A situação é ainda mais dramática quando se sabe que muitos dos que concluem a oitava série saem da escola marcados pela pecha de analfabetos funcionais, aqueles que sabem ler e escrever de maneira rudimentar. Passam de ano sem terem agregado conhecimento sobre noções elementares de disciplinas básicas como a matemática e a língua portuguesa, sem falar em ciências, história e geografia.

Ao invés de uma massa de brasileiros preparados para enfrentar o ambiente competitivo do mercado de trabalho no século XXI, o país está formando uma classe de párias que tende a ficar à margem do processo econômico, ainda que alguns tenham conseguido (aqueles que passaram pelo funil) concluir as etapas da educação básica.

-------------------------------------------------------------------------------- Números sobre a qualidade da educação mostram que o país está formando uma classe de párias que tende a ficar à margem do processo econômico --------------------------------------------------------------------------------

Todo o quadro aqui traçado não se esgota nos números levantados.
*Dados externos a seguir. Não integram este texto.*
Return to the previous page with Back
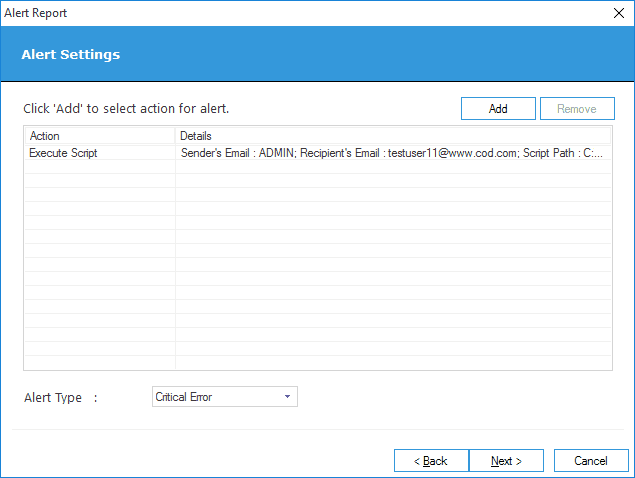 pyautogui.click(x=431, y=461)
Outras várias facetas - como o baixo nível de qualificação dos professores, a precariedade das instalações e do material de apoio ao ensino e a falta de fiscalização sobre a atuação das escolas - tornam a situação do ensino público no país a prioridade número um entre as muitas que estão a reclamar por solução.

Há, a rigor, um mistério a ser desvendado, pois o quadro que se tem da educação não combina com o montante de recursos que os governos destinam ao setor, estimado em torno de 4% do PIB, por muitos considerado um percentual significativo em comparação com outros países. Parece óbvio que não há controle dos gastos e, muito menos, fiscalização: ninguém sabe onde são aplicados os recursos destinados ao setor da educação e, pior, não se vê muita gente empenhada em arregaçar as mangas em prol de uma drástica reversão da triste realidade que se tem.

Cristovam Buarque propõe uma educação básica pública nacionalizada. Quer dizer, que a União volte a ter responsabilidade sobre a educação básica de modo a garantir um ensino de melhor qualidade através de um envolvimento financeiro do governo federal que vá além da distribuição de livros, de merenda e de transporte.

Explica que "transformar a educação básica em responsabilidade nacional não significa transferir para o governo federal a administração das 160 mil escolas públicas e dos cerca de 2 milhões de professores da educação básica, nem colocar as escolas brasileiras em uma camisa-de-força pedagógica". Sua proposta passa por nacionalizar a responsabilidade, com descentralização gerencial e liberdade pedagógica, acreditando ser possível combinar a atuação da União, dos governos estaduais e municipais nesse modelo.

Há outras idéias em debate com vistas a melhorar o cenário que se tem na área da educação. Muitas estão há anos em discussão. Vão e voltam à mercê das ondas de "aperfeiçoamentos" que os governos gostam de fazer nessa área com resultados, no entanto, muito limitados.

O enrosco da questão depende menos da linha pedagógica a seguir do que de efetiva vontade política para mudar, sempre tendo em mente que os avanços de hoje nesta área só darão resultados em 15 ou 20 anos.

É muito comum aqui mostrar os dados da Coréia na área da educação para comprovar a disparidade que afeta o Brasil nesse setor. De novo, os números são todos bem conhecidos. A diferença mais comentada refere-se ao percentual dos jovens que freqüentam a universidade: na Coréia, 82% dos jovens chegam ao ensino superior enquanto que no Brasil essa relação não passa de 20% com o agravante, em alguns casos, de algumas universidades brasileiras funcionarem como se fossem escolas do ensino médio de tão superficial que é o ensino.

A Coréia, sabe-se, investiu maciçamente em educação nas décadas de 60 e 70, quando o setor foi eleito prioritário pelos governos, por políticos em geral, por empresários, pela mídia e outros segmentos representativos da sociedade. Um grande esforço nacional foi feito para melhorar o ensino público básico desviando para os ensinos fundamental e médio o dinheiro das universidades que passaram a ser todas pagas, financiadas inteiramente pelo setor privado.

No país do corporativismo, leva-se anos para promover um mudança tão significativa como aquela. Mas é preciso não desanimar.